El Quién es quién en las mentiras no convence a los periodistas que simpatizan con López Obrador, al menos no a todos, como lo han expresado Jorge Zepeda Patterson o Hernán Gómez, entre otros. Por razones no religiosas sino políticas: los medios son la expresión de intereses específicos, todos, en menor o mayor grado, tienden a manipular la información; son subjetivos, a veces militan, abierta o soterradamente, en contra o a favor de un Presidente, un partido o una ideología. Medios y periodistas difunden información y opinión, no buscan la verdad, no están obligados a ello; solo tienen un código de ética, casi siempre muy laxo. Descubrir ahora que los medios manipulan y apoyan o atacan a un régimen, es descubrir el hilo negro.
¿Está bien que los medios y los periodistas manipulen información o mientan? Desde luego que no. Pero el ejercicio de desmentirlos o rectificarlos es poco útil, muy desgastante y escasamente efectivo. Por ello, los gobiernos solo desmienten oficialmente cuando los medios difunden información imprecisa sobre asuntos delicados que afectan la estabilidad. Esto así, porque desmentir una información solo puede hacerse con datos o con argumentos y no siempre se tienen. Desmentir una opinión es improcedente. Sobre todo, en el ámbito político-ideológico, todo mundo sabe que los datos, las imprecisiones y las mentiras, por sí mismos, tienen una relevancia relativa; su significado depende del posicionamiento político de los actores.
Se le llama comunicación política a eso: a la generación de percepciones favorables a partir de datos y realidades más o menos precisas, más o menos cuantificables. Incluso, las verdades a medias y hasta las mentiras son también insumos que alimentan la comunicación política de un gobierno y de sus opositores. Más que el ejercicio del poder y sus resultados, la comunicación política se ocupa de la imagen del poder, de sembrar en el imaginario social la imagen de un poder o de un gobernante exitoso.

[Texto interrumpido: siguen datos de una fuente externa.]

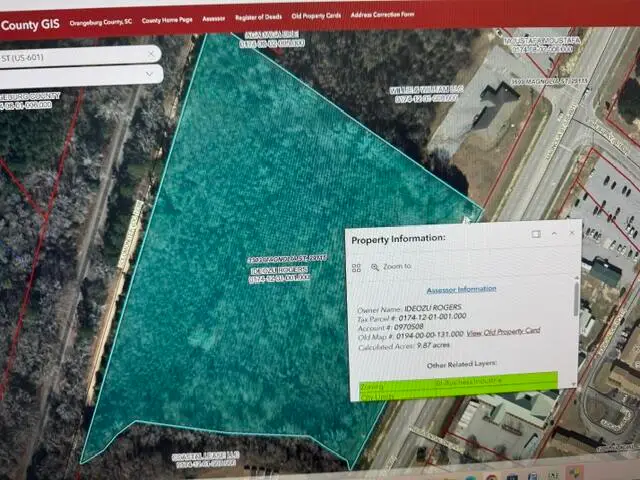Open the Address Correction Form
Image resolution: width=640 pixels, height=480 pixels.
382,15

Dice Jonathan Swift, en `El arte de la mentira política´, que ésta consiste en “hacer creer al pueblo falsedades saludables con vistas a un buen fin. Hay tres tipos de mentira política: La mentira calumniosa que disminuye los méritos de un hombre público, la mentira por aumento que los infla y la mentira por traslación que los traslada de un personaje a otro. En todos estos casos debe imperar una irrenunciable regla de oro: la verosimilitud” Todos los políticos, sea en el poder, sea en la oposición, utilizan falsedades saludables; los medios y los periodistas a veces son el canal de esas falsedades, y a veces son autores directos de las mismas.
La clave de las falsedades mediáticas y políticas, entonces, es la verosimilitud. Si son verosímiles penetrarán de forma importante en la opinión pública, si no son verosímiles caerán por su propio peso. Pero la forma de combatirlas es a través de la comunicación política, de le generación de percepciones que favorezcan la imagen del gobernante o del actor político en cuestión. Intentar combatir las falsedades a partir de la expedición de certificados de verdad es incompatible con el ejercicio del poder público, es una práctica más propia de la religión que de la política y, en todo caso, deriva en inquisiciones.
Por lo demás, al presidente López Obrador no le hace falta exponerse al desgaste excesivo del Quién es quién en las mentiras, porque su comunicación política basada en las conferencias mañaneras y el mensaje de combate a la corrupción y preferencia por los pobres le ha dado muy buenos resultados, hasta ahora. Quien lo convenció de ese ejercicio, no le expuso el lado oscuro que, para un jefe de Estado, conlleva toda cruzada por la verdad.